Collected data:
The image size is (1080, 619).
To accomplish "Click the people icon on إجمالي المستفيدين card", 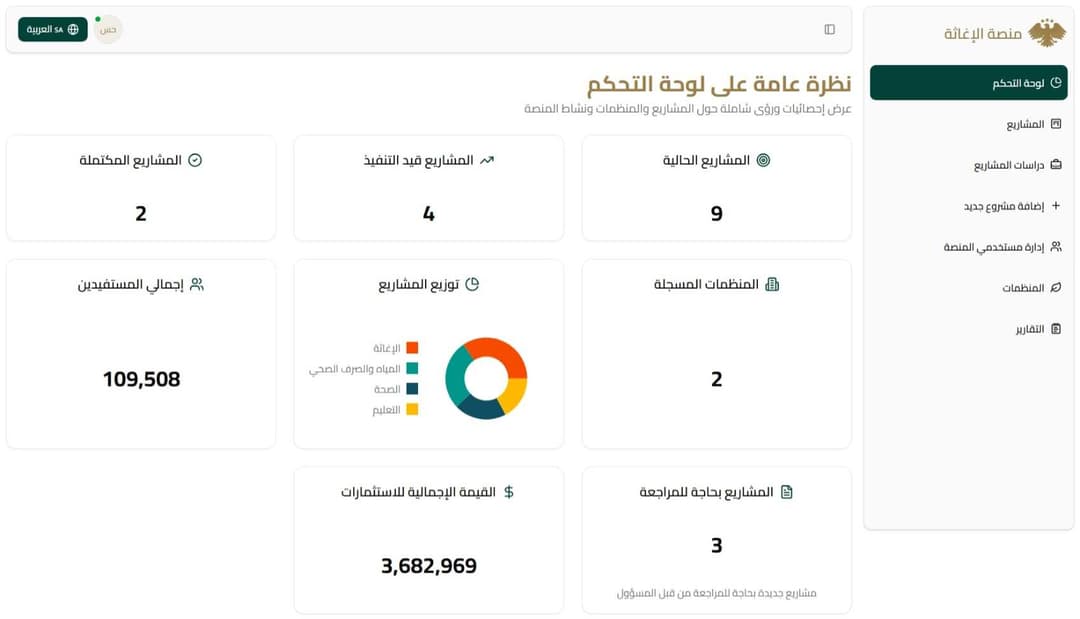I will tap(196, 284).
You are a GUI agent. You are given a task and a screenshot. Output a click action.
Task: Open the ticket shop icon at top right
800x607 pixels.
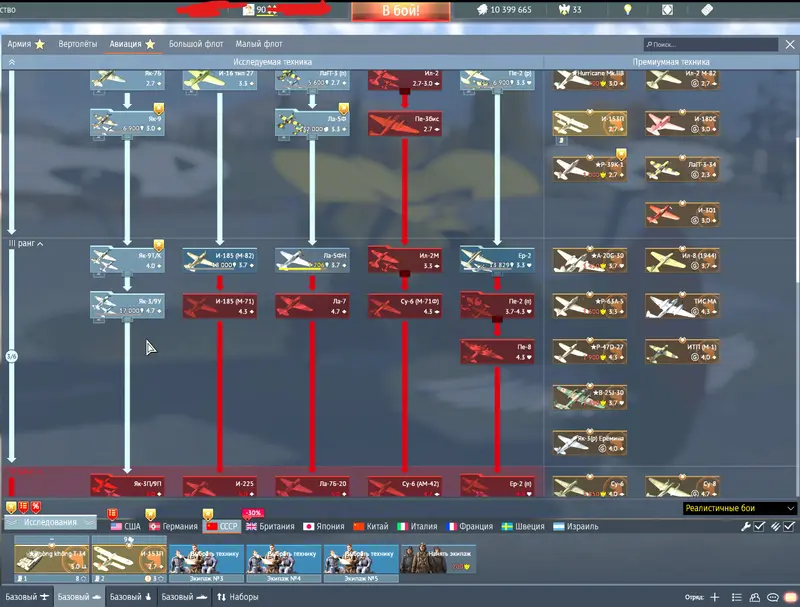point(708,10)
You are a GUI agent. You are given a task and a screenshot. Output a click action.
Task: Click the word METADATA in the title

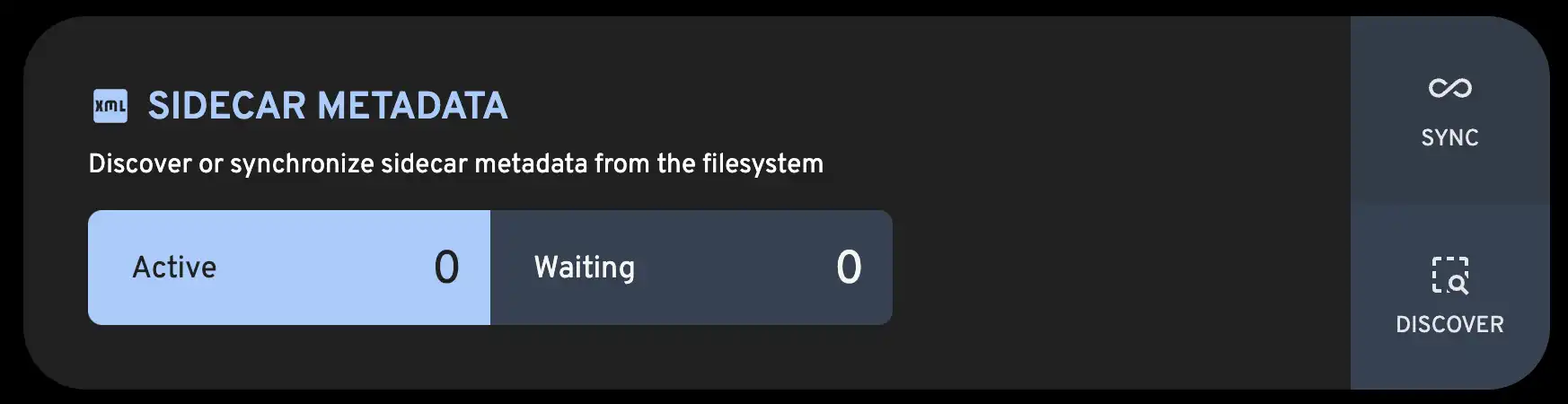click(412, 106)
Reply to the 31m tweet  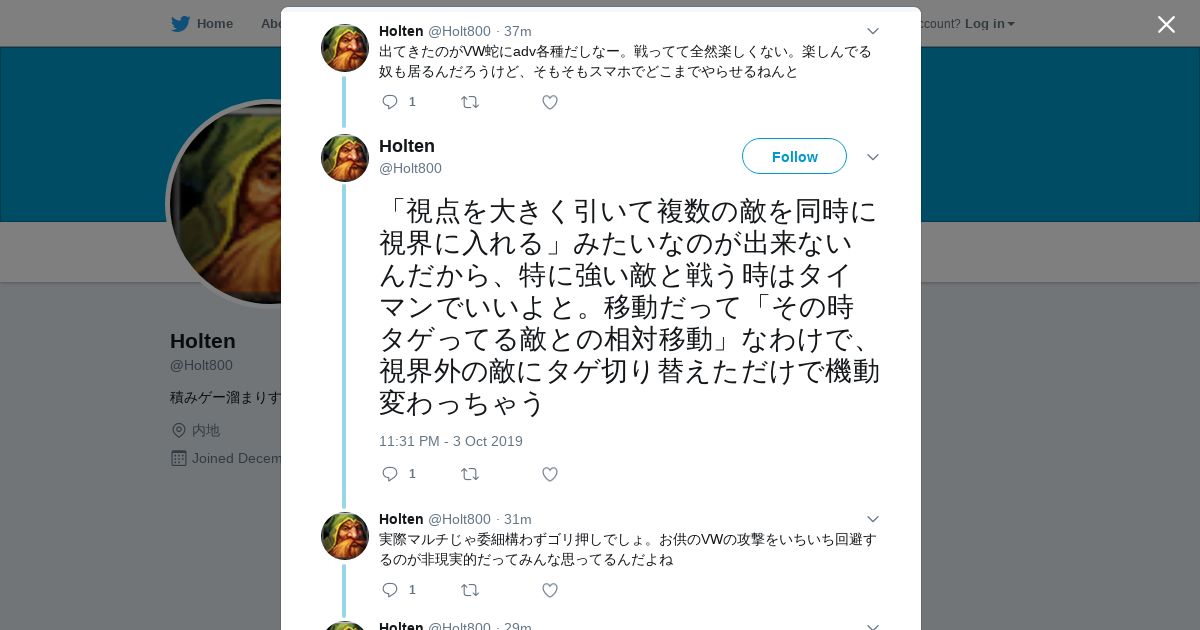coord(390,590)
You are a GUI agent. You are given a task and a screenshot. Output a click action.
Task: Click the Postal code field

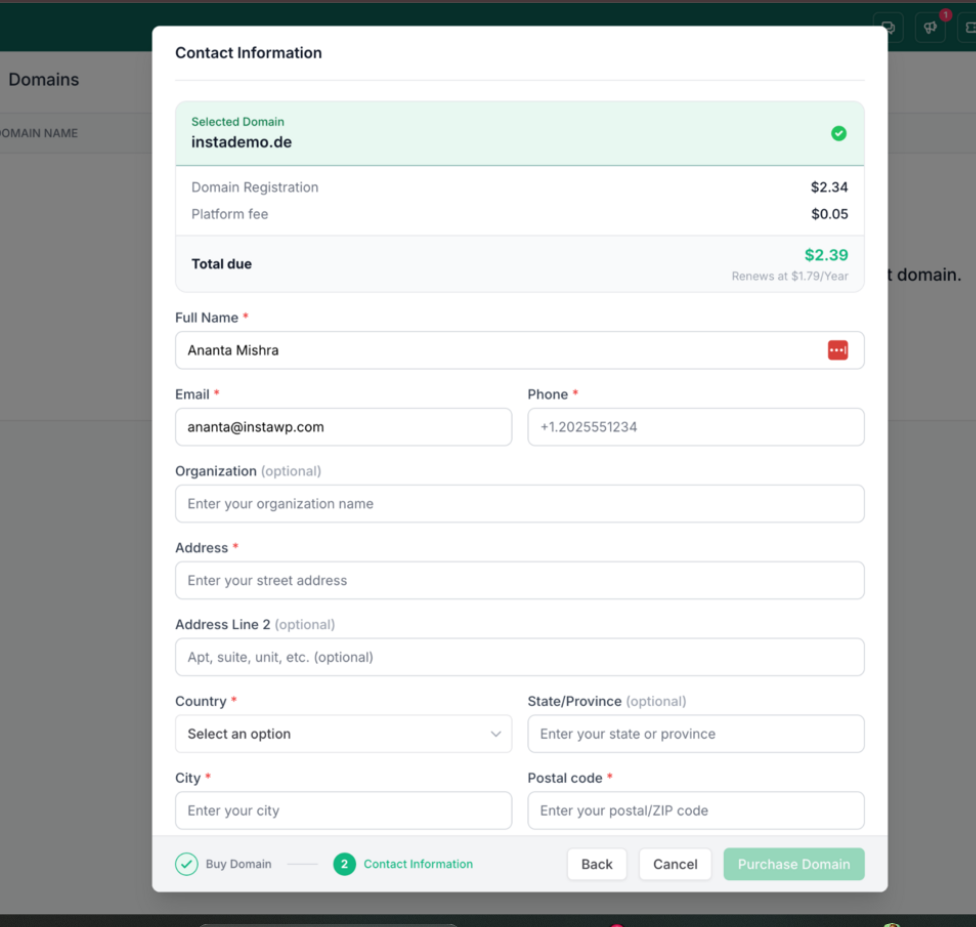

* * *

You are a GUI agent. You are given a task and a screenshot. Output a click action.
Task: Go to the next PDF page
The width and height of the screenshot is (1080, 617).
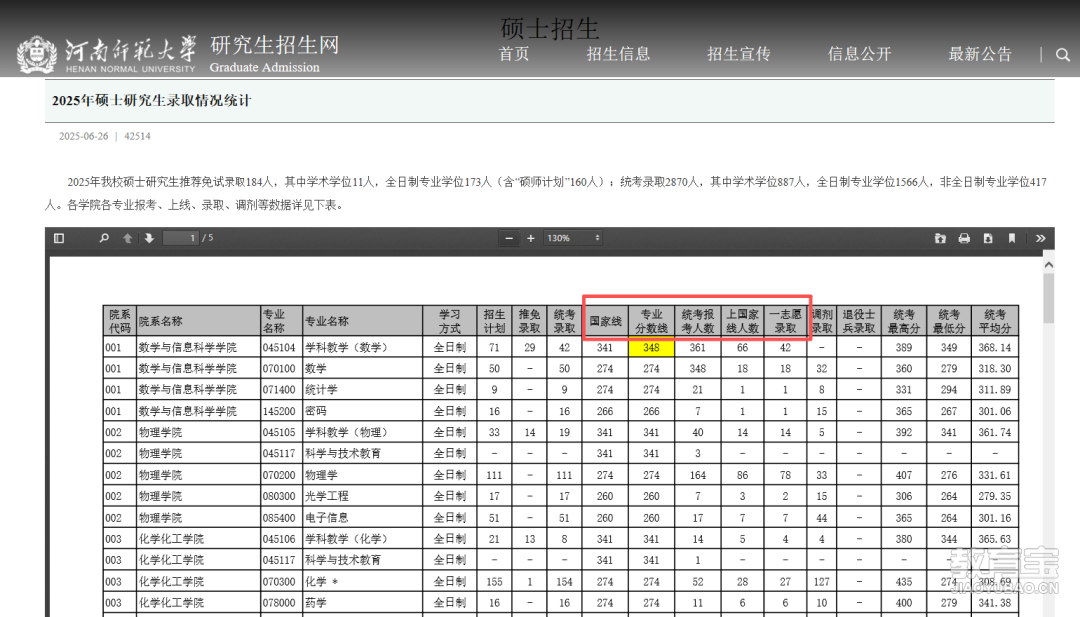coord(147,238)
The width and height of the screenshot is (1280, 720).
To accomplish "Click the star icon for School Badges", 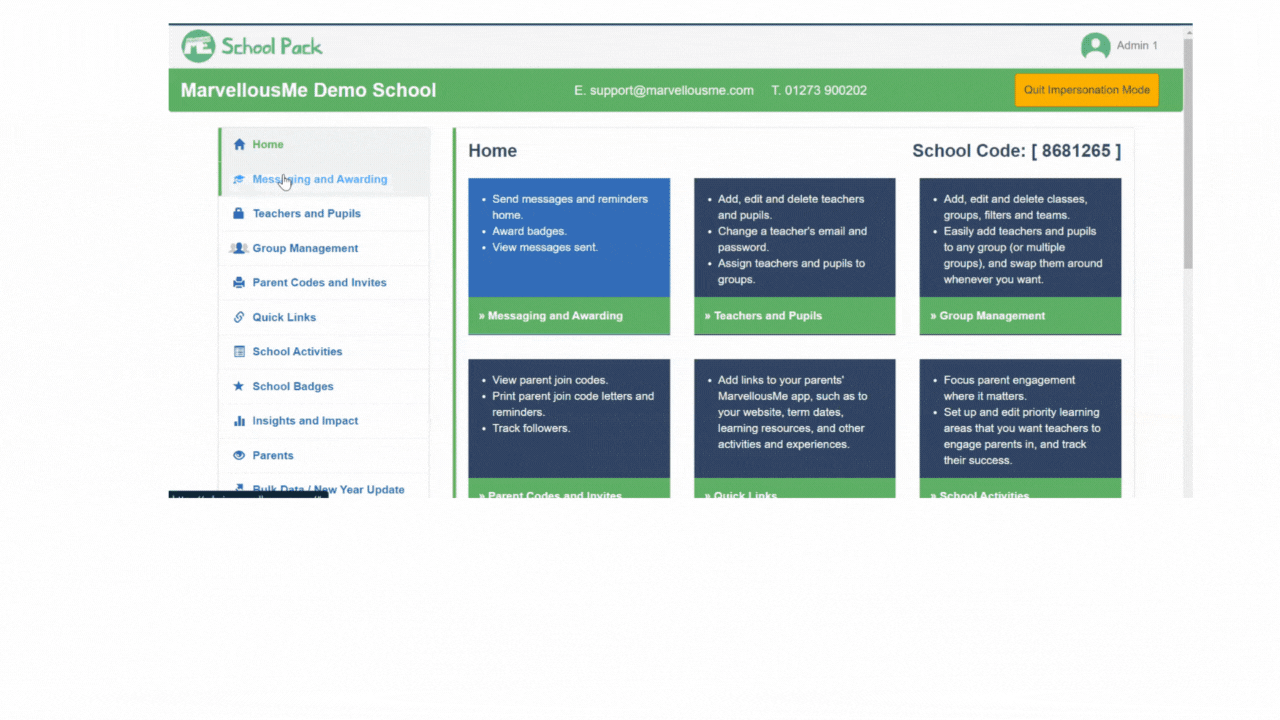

TASK PROMPT: Although pictures appear among the records above, none are to be output; print exactly the lines from the line containing "The width and height of the screenshot is (1280, 720)." through the line containing "the star icon".

TASK RESULT:
The width and height of the screenshot is (1280, 720).
To accomplish "Click the star icon for School Badges", 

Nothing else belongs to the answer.